__Prompt__
Look for the word "Aanmelden". Copy every line of the listing where it occurs.

__Provided information__
________________

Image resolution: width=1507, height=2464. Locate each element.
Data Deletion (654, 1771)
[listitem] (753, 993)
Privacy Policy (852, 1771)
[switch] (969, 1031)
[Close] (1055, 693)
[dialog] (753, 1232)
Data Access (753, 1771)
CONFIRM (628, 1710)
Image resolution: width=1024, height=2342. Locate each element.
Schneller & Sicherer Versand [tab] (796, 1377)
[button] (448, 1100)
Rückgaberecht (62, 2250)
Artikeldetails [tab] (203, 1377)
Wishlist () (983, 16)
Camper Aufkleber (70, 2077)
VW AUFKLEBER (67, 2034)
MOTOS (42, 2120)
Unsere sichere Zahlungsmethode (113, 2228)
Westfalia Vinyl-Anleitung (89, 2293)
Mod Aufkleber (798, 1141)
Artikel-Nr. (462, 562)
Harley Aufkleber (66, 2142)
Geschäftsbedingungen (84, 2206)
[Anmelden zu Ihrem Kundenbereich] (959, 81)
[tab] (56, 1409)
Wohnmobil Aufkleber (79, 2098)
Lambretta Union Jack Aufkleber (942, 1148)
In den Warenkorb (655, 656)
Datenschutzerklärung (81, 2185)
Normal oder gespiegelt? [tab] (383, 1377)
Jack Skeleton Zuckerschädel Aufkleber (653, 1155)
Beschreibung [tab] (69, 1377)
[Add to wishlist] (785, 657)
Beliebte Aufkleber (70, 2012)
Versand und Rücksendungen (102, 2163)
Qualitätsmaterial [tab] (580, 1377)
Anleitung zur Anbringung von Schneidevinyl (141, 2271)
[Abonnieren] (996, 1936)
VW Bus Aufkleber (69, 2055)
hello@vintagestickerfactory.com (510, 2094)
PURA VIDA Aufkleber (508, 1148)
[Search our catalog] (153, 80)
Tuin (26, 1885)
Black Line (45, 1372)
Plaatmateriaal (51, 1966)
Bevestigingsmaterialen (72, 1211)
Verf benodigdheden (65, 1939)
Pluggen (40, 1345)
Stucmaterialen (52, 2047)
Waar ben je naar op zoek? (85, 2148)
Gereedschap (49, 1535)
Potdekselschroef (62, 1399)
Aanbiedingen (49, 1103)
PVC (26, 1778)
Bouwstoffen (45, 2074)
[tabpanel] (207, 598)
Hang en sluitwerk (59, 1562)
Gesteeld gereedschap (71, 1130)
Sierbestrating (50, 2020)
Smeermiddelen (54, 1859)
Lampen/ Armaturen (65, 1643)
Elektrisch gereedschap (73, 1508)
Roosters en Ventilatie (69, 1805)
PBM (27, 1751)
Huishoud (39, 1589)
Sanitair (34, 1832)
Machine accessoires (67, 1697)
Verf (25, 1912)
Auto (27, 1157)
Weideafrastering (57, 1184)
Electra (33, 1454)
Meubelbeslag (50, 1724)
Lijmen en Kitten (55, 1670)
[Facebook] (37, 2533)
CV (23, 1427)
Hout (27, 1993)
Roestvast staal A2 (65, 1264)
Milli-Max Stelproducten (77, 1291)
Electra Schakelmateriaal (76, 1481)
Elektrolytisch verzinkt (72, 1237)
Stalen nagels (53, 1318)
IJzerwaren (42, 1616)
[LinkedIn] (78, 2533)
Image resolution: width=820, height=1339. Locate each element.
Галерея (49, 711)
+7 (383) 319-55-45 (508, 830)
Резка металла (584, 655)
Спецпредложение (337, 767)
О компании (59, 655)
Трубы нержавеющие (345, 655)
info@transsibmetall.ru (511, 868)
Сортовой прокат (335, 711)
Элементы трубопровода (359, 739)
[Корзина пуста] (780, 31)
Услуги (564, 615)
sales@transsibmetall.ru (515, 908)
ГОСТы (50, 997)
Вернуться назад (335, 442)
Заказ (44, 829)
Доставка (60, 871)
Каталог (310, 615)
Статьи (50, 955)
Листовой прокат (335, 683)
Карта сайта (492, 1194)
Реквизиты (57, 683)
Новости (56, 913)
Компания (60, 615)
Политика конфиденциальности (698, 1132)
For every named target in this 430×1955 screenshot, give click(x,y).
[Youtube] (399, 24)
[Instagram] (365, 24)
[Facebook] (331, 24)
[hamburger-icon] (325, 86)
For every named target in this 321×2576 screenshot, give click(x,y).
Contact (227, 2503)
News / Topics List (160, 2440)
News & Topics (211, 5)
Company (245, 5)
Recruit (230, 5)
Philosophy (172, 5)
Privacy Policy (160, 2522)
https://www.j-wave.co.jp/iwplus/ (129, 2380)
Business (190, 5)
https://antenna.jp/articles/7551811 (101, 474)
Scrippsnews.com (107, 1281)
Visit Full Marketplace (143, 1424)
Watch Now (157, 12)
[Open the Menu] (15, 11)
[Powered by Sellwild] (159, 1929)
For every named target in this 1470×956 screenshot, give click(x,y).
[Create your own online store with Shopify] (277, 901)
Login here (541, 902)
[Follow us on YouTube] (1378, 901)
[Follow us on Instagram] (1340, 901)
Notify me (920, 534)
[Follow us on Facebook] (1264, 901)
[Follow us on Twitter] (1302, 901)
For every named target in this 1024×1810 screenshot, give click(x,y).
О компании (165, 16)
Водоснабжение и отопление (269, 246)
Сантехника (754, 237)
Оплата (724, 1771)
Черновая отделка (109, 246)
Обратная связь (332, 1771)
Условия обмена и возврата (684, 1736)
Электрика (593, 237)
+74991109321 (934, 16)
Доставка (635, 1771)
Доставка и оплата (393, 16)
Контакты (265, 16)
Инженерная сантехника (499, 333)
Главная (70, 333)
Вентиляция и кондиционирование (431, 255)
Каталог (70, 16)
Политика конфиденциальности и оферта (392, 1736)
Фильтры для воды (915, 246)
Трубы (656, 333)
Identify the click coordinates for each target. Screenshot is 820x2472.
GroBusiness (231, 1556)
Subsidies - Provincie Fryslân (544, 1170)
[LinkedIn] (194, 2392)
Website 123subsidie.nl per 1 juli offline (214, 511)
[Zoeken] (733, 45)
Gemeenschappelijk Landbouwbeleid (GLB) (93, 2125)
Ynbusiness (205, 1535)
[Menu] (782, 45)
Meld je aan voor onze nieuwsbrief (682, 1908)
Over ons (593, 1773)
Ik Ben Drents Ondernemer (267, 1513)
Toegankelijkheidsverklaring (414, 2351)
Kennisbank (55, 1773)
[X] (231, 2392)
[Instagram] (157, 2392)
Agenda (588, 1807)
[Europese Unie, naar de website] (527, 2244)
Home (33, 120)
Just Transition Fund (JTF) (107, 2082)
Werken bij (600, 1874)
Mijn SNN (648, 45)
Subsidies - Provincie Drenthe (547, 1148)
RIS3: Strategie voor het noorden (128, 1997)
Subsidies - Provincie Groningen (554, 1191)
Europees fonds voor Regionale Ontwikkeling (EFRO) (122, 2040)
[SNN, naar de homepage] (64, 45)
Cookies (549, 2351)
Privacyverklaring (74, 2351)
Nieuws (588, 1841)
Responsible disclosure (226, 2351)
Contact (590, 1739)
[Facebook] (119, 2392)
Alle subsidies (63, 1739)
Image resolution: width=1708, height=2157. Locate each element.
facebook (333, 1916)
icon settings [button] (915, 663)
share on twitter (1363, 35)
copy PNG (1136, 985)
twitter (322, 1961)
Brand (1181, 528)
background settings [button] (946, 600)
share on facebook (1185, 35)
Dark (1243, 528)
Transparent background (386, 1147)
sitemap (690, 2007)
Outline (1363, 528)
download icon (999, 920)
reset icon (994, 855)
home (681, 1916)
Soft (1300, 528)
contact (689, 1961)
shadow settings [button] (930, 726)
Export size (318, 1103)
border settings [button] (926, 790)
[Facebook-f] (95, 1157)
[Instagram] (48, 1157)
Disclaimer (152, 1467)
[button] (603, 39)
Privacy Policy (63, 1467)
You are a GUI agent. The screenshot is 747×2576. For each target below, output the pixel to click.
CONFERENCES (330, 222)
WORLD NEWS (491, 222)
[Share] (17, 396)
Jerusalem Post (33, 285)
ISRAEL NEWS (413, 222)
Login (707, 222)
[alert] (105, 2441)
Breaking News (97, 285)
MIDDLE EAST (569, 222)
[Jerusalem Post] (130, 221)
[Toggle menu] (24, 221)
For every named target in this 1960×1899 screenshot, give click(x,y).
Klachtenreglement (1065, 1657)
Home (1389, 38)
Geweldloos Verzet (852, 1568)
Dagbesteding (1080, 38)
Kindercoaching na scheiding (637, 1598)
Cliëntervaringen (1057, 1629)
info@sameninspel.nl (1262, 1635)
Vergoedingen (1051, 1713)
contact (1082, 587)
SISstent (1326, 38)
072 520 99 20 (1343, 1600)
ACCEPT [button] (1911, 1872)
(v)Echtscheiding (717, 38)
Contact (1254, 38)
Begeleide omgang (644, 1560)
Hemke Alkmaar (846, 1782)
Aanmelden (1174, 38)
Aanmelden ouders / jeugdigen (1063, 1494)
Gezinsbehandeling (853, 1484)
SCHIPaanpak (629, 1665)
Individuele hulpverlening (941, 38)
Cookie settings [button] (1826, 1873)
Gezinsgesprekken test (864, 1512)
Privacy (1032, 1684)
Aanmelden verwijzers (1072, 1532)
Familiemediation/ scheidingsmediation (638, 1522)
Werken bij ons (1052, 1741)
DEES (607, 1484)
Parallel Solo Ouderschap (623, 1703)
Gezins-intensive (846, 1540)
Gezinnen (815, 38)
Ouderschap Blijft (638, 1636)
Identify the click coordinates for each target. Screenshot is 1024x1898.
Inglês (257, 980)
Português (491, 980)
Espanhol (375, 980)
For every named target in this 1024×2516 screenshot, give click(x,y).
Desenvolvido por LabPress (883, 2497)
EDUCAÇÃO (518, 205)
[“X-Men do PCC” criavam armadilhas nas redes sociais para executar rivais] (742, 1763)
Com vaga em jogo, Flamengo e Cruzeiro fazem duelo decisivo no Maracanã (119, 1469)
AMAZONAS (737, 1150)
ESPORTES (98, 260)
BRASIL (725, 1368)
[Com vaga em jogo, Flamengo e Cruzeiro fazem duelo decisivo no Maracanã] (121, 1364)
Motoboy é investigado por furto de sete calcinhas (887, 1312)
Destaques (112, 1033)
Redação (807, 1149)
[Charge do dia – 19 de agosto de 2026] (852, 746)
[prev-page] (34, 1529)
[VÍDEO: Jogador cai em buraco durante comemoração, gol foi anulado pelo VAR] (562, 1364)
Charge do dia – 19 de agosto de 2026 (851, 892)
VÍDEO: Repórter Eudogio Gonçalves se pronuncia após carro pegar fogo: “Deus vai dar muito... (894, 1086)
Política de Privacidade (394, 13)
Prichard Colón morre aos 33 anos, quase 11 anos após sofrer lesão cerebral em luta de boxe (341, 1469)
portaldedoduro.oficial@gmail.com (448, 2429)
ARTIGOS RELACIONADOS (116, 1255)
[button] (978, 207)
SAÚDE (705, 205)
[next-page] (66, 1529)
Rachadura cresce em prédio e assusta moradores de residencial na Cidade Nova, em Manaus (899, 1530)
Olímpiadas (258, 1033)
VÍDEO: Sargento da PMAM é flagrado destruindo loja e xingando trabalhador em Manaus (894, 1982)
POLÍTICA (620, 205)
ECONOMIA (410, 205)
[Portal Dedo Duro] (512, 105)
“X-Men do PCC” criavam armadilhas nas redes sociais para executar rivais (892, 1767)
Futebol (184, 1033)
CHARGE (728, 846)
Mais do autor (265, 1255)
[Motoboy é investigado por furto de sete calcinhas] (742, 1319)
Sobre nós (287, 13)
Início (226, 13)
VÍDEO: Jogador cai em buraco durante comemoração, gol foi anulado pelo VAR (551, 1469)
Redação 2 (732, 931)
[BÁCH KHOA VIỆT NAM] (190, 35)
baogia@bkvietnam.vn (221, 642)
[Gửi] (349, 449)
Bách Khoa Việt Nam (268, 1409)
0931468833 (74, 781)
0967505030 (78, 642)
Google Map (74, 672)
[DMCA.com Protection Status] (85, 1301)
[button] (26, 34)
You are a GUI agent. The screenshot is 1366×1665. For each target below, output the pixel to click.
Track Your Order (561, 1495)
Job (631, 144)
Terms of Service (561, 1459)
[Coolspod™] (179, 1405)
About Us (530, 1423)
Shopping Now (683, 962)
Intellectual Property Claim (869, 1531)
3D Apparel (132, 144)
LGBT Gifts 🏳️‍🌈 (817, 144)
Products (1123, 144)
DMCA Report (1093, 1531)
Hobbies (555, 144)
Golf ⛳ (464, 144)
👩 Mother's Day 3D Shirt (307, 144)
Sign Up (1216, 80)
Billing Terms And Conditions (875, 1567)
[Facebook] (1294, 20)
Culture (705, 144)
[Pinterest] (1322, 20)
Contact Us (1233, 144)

________________

__Task answer__
Aanmelden (1174, 38)
Aanmelden ouders / jeugdigen (1063, 1494)
Aanmelden verwijzers (1072, 1532)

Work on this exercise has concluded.